At Clemson, Alex Feltus uses genomics research to develop new agricultural crop varieties that address population pressure, bioenergy, food security and climate change. He will be at the Global Summit meeting to present how his team and collaborators at The National Center for Biotechnology Information (NCBI) in Maryland at the National Library of Medicine (NLM) are leveraging the advanced Internet2 infrastructure, including its Advanced Layer 2 Service high-speed connections and perfSONAR network monitoring, to substantially accelerate genomic Big Data transfers and transform researcher collaboration.
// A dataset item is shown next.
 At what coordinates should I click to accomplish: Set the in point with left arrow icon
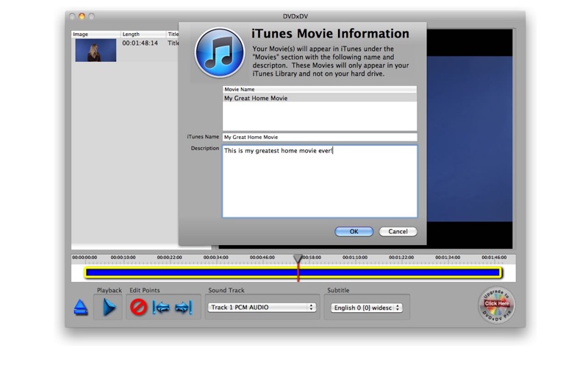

As DNA data sets get bigger and bigger, Alex Feltus sees a need to change the way data is stored and transferred. "I hope that as DNA sequencing becomes cheaper it will make more sense to regenerate the data than to store it long term", he stated. "Of course we need bigger boxes, but we also need faster ways to put stuff into them. There is a serious data transfer bottleneck at the network-hard-drive interface. Thus, we need faster, reasonably-priced storage that can keep up with the advanced networks such as the Internet2 Network."
Alex Feltus' supercomputing capabilities at Clemson are best-in-class thanks to the university's high-performance computing (HPC) resource, Palmetto. But, Alex Feltus said, when it comes to collaborating with other research teams across the country, one's compute power is only as good as the connection it's hooked up to - which is where Internet2 comes in. "With the Internet2 Network, I can quickly download more data to Palmetto from public repositories like the National Center for Biotechnology Information and scale up my crop genomics experiments", he stated. "Besides scale up, low latency networks like Internet2 have opened up new possibilities for my research. In collaboration with Melissa Smith's group at Clemson for example, we were able to run GPU-enabled visualization algorithms on the Palmetto cluster at Clemson and beam results to our Supercomputing Conference booth in New Orleans for near real-time visualization of gene interaction networks. You can process data on the fastest nodes in the world, but it's pointless for real-time applications if the supercomputer is hooked up to a slow pipe."
These advanced technology capabilities allow Alex Feltus and his team to focus on their work, rather than attempting to build their own network and computing infrastructure to enable that work.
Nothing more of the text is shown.